Aim:
Can you update the listing below by changing every "Task" to "Goal" and leaving everything else as it is?

┄┄┄┄┄┄┄┄┄┄

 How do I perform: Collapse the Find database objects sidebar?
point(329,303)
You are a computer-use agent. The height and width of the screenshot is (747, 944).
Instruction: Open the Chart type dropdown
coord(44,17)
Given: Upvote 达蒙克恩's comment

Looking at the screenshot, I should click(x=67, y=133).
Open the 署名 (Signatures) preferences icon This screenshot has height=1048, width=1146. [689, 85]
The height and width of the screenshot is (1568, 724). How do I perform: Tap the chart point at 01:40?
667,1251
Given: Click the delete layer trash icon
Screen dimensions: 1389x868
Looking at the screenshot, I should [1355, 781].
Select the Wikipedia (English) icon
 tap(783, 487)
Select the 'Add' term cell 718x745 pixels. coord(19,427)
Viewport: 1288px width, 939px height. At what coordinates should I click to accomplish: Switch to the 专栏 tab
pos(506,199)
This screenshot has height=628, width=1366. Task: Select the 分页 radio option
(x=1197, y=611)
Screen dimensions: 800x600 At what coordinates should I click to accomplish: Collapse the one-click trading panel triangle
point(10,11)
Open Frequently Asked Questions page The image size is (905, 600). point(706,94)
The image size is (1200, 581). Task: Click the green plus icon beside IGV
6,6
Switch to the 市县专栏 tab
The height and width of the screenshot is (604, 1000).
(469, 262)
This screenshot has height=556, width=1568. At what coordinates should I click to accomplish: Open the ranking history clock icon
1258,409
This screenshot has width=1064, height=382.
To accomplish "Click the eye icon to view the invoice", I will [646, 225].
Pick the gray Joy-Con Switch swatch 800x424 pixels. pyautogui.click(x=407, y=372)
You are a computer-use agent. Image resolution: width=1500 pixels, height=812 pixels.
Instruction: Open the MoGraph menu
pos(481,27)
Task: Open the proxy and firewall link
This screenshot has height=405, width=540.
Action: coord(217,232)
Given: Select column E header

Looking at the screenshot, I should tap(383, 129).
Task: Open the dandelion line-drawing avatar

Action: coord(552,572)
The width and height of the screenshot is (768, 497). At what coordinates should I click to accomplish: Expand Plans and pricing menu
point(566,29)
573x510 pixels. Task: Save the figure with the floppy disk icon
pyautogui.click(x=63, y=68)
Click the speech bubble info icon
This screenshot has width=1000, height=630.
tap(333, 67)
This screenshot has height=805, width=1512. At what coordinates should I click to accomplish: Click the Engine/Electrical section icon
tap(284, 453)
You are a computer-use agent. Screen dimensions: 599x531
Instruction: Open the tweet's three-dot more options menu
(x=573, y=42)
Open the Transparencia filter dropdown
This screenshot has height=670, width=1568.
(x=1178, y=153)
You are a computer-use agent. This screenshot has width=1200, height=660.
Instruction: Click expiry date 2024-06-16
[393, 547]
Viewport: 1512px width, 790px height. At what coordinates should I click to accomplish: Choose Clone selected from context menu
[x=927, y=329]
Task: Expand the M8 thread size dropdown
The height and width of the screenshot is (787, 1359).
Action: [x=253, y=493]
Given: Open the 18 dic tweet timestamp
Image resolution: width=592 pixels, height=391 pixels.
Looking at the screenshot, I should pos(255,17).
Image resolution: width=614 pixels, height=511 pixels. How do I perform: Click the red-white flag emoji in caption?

┄┄┄┄┄┄┄┄┄┄

Solution to this problem:
 How do I perform: Collapse the Find database objects sidebar?
point(329,303)
You are a computer-use agent. The height and width of the screenshot is (747, 944).
Instruction: Open the Chart type dropdown
coord(44,17)
Given: Upvote 达蒙克恩's comment

Looking at the screenshot, I should click(x=67, y=133).
Open the 署名 (Signatures) preferences icon This screenshot has height=1048, width=1146. [689, 85]
The height and width of the screenshot is (1568, 724). How do I perform: Tap the chart point at 01:40?
667,1251
Given: Click the delete layer trash icon
Screen dimensions: 1389x868
Looking at the screenshot, I should [1355, 781].
Select the Wikipedia (English) icon
 tap(783, 487)
Select the 'Add' term cell 718x745 pixels. coord(19,427)
Viewport: 1288px width, 939px height. At what coordinates should I click to accomplish: Switch to the 专栏 tab
pos(506,199)
This screenshot has height=628, width=1366. Goal: Select the 分页 radio option
(x=1197, y=611)
Screen dimensions: 800x600 At what coordinates should I click to accomplish: Collapse the one-click trading panel triangle
point(10,11)
Open Frequently Asked Questions page The image size is (905, 600). point(706,94)
The image size is (1200, 581). Goal: Click the green plus icon beside IGV
6,6
Switch to the 市县专栏 tab
The height and width of the screenshot is (604, 1000).
(469, 262)
This screenshot has height=556, width=1568. At what coordinates should I click to accomplish: Open the ranking history clock icon
1258,409
This screenshot has width=1064, height=382.
To accomplish "Click the eye icon to view the invoice", I will [646, 225].
Pick the gray Joy-Con Switch swatch 800x424 pixels. pyautogui.click(x=407, y=372)
You are a computer-use agent. Image resolution: width=1500 pixels, height=812 pixels.
Instruction: Open the MoGraph menu
pos(481,27)
Goal: Open the proxy and firewall link
This screenshot has height=405, width=540.
Action: coord(217,232)
Given: Select column E header

Looking at the screenshot, I should tap(383, 129).
Goal: Open the dandelion line-drawing avatar

Action: coord(552,572)
The width and height of the screenshot is (768, 497). At what coordinates should I click to accomplish: Expand Plans and pricing menu
point(566,29)
573x510 pixels. Goal: Save the figure with the floppy disk icon
pyautogui.click(x=63, y=68)
Click the speech bubble info icon
This screenshot has width=1000, height=630.
tap(333, 67)
This screenshot has height=805, width=1512. At what coordinates should I click to accomplish: Click the Engine/Electrical section icon
tap(284, 453)
You are a computer-use agent. Screen dimensions: 599x531
Instruction: Open the tweet's three-dot more options menu
(x=573, y=42)
Open the Transparencia filter dropdown
This screenshot has height=670, width=1568.
(x=1178, y=153)
You are a computer-use agent. This screenshot has width=1200, height=660.
Instruction: Click expiry date 2024-06-16
[393, 547]
Viewport: 1512px width, 790px height. At what coordinates should I click to accomplish: Choose Clone selected from context menu
[x=927, y=329]
Goal: Expand the M8 thread size dropdown
The height and width of the screenshot is (787, 1359).
Action: [x=253, y=493]
Given: Open the 18 dic tweet timestamp
Image resolution: width=592 pixels, height=391 pixels.
Looking at the screenshot, I should pos(255,17).
Image resolution: width=614 pixels, height=511 pixels. How do I perform: Click the red-white flag emoji in caption?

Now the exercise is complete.